Bild: Am italienischen Strand in „Vor mir der Süden“
Es gibt kaum einen schöneren Zeitvertreib als den Blick zurück auf frühere
Zeiten. Fast zu schnell stellt sich dabei eine gewisse Überheblichkeit ein,
nur weil man weiß, wie es inzwischen weiterging. Wo früher pittoreske
Urlaubsorte entdeckt wurden, mit wunderbaren Sandstränden und dem besten
Eis der Küste, ragen heute gesichtslose Hotelbauten in die Höhe, wird der
Sand künstlich aufgeschüttet und pedantisch aufgeteilt in vermietbare
Einheiten. Überall das gleiche Lied, so auch in Italien.

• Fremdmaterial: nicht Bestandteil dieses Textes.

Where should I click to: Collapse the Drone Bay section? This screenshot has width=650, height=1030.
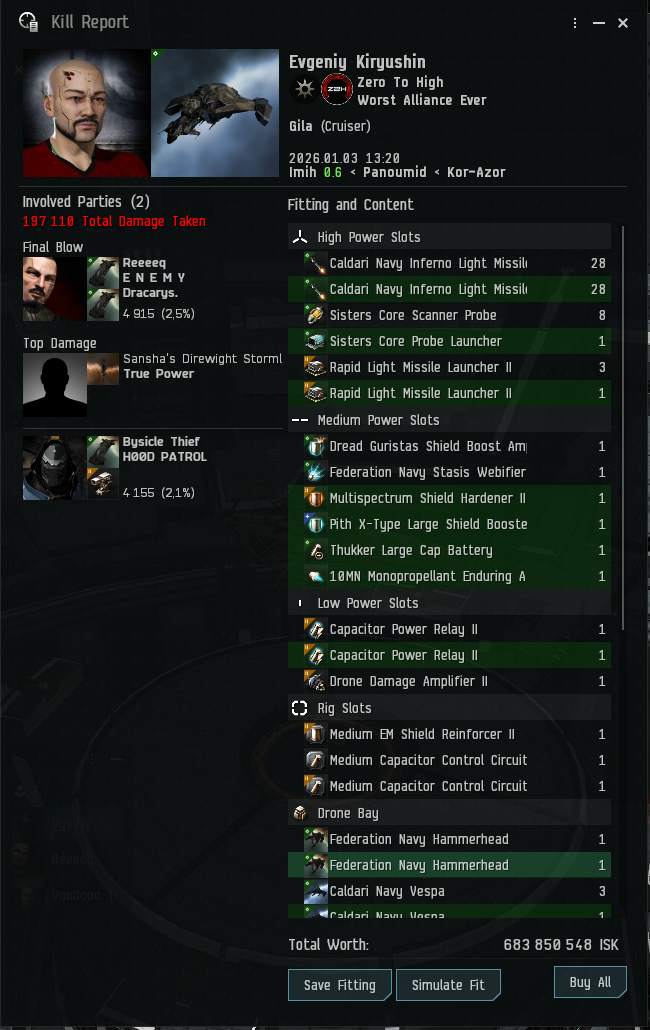449,813
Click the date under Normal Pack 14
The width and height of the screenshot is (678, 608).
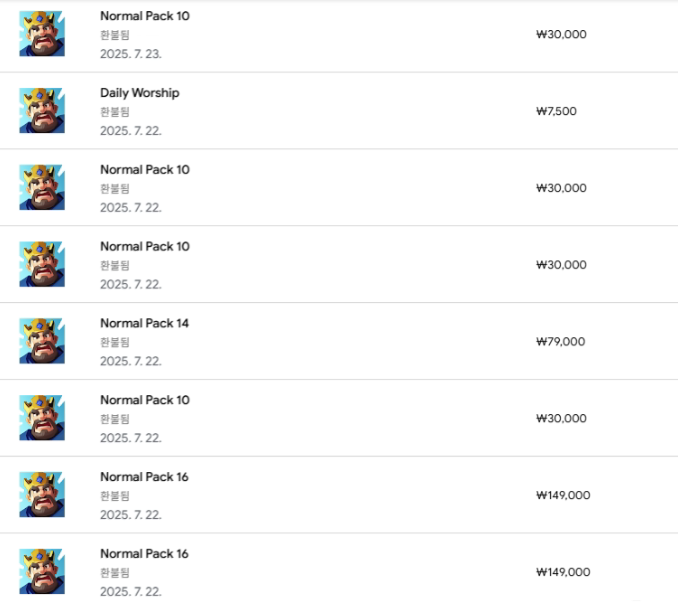point(130,361)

Was über der Nostalgie nach den vermeintlich guten alten Zeiten meist
übersehen wird, ist die Tatsache, dass auch das idyllische Früher eine
Vergangenheit hatte. Und in den Augen so mancher Zeitgenossen eine
verheerende Entwicklung darstellte.
Diesem Grundfehler der Wahrnehmung arbeitet [1][Pepe Danquart] in seinem
Filmessay „Vor mir der Süden“ von vornherein entgegen, indem er sich bei
seiner Italienreise auf die Spuren eines der schärfsten Gegenwartskritiker
von damals begibt. Für eine Reportage über Italien als Land im Übergang
fuhr [2][Pier Paolo Pasolini] im Sommer 1959 den Stiefel ab, immer entlang
der Küste, von Ventimiglia im Nordwesten bis nach Sizilien, über Taranto
dann auf der Ostseite wieder nach Norden bis nach Triest.
Die Zeitschrift Successo veröffentlichte die Reportage in drei Teilen unter
dem Titel „La lunga strada di sabbia“ („Die lange Straße aus Sand“) no…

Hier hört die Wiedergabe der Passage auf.